If $X$ and $Y$ are random variables (defined on the same probability space: ignore this remark if it confuses you), then we can regard $(X,Y)$ as a random vector (also called a bivariate random variable) and $X$ and $Y$ individually as special kinds of functions of $(X,Y)$ -- called projections or projection maps if you want to use fancy words. Another function of $(X,Y)$ is $X+Y$ (called the "sum" function, of course, what else?) and what this means is that if on a particular trial of the experiment, $X$ and $Y$ took on values $x$ and $y$ respectively (equivalently, $(X,Y)$ had value $(x,y)$), then this sum random variable (denote it by $Z$) has taken on value $x+y$ on this particular trial. There is no notion of "both occurring"; as whuber points out in his comment, you are confusing the concepts of events and random variables.
So, if $W$ is a random variable, what is $E[g(W)]$, the expected value of the function $V = g(W)$ of the random variable $W$? There are two standard ways of finding the answer: if we know, or can determine,
the distribution of $V$, then we can use the definition of expectation. For example, if $V$ is a continuous random variable with pdf $f_V(v)$, then $$E[V] = \int_{-\infty}^\infty v\cdot f_V(v) \,\mathrm dv.$$
Alternatvely, we can use the
Law of the Unconscious Statistician
or LOTUS and determine the value of $E[V]=E[g(W)]$ as
$$E[V]=E[g(W)] = \int_{-\infty}^\infty g(w)\cdot f_W(w) \,\mathrm dw$$
where $f_W(w)$ is the pdf of $W$. Now, LOTUS applies to functions
of bivariate (and more generally multivariate) random variables also,
and we can find $E[Z] =E[X+Y]$ via
$$E[Z]=E[X+Y] = \int_{-\infty}^\infty \int_{-\infty}^\infty (x+y)\cdot f_{X,Y}(x,y) \,\mathrm dx \,\mathrm dy\tag{1}$$ where $f_{X,Y}(x,y)$ is
the joint pdf of $X$ and $Y$ or just the pdf of the bivariate
random variable $(X,Y)$. As a special case, when $X$ and $Y$ are
independent random variables, $f_{X,Y}(x,y) = f_{X}(x)f_{Y}(y)$ for all $x$ and $y$, and so we get the formula shown in your question. But
it is very important that you understand that $(1)$ always holds, regardless of independence etc (for jointly continuous random variables).

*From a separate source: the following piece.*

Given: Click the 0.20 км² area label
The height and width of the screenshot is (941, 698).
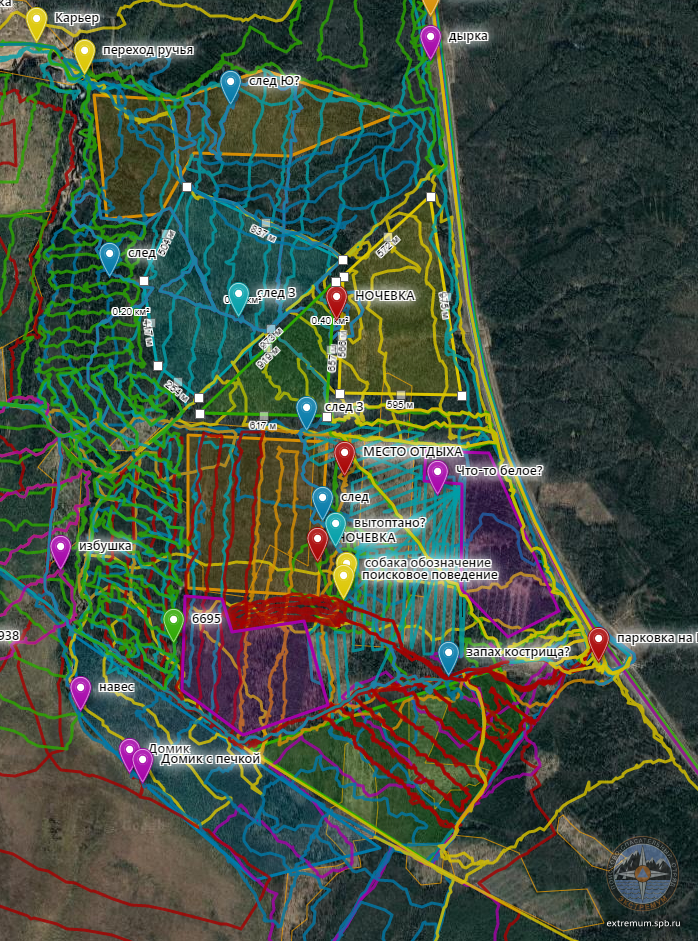Looking at the screenshot, I should click(x=129, y=312).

A funny thing happens on the way to the forum as one massages the forumula $(1)$. We have that
\begin{align}
E[X+Y] &= \int_{-\infty}^\infty \int_{-\infty}^\infty (x+y)\cdot f_{X,Y}(x,y) \,\mathrm dx \,\mathrm dy\\
&= \int_{-\infty}^\infty \int_{-\infty}^\infty x\cdot f_{X,Y}(x,y) \,\mathrm dx \,\mathrm dy + \int_{-\infty}^\infty \int_{-\infty}^\infty y \cdot f_{X,Y}(x,y) \,\mathrm dx \,\mathrm dy\\
&= \int_{-\infty}^\infty x\int_{-\infty}^\infty f_{X,Y}(x,y) \,\mathrm dy \,\mathrm dx + \int_{-\infty}^\infty y \int_{-\infty}^\infty f_{X,Y}(x,y) \,\mathrm dx \,\mathrm dy\\
&= \int_{-\infty}^\infty x\left[\int_{-\infty}^\infty f_{X,Y}(x,y) \,\mathrm dy \right] \,\mathrm dx + \int_{-\infty}^\infty y \left[\int_{-\infty}^\infty f_{X,Y}(x,y) \,\mathrm dx\right] \,\mathrm dy\\
&= \int_{-\infty}^\infty x \cdot f_{X}(x) \,\mathrm dx + \int_{-\infty}^\infty y\cdot f_{Y}(y) \,\mathrm dy\\
E[X+Y] &= E[X] + E[Y]\tag{2}
\end{align}
The result $(2)$ is a special case of the linearity of expectation
because the argument above can be applied to show that $E[aX+bY] = aE[X]+bE[Y]$, that is, expectation behaves like a linear operation
with respect to random variables: the expectation of a weighted sum
is the weighted sum of the expectations.
Linearity of expectation is a very general result. It holds for all
random variables, not just the jointly continuous ones as in the calculation above, or for independent random variables only as the answer by Stefan Jorgenson seems to be suggesting.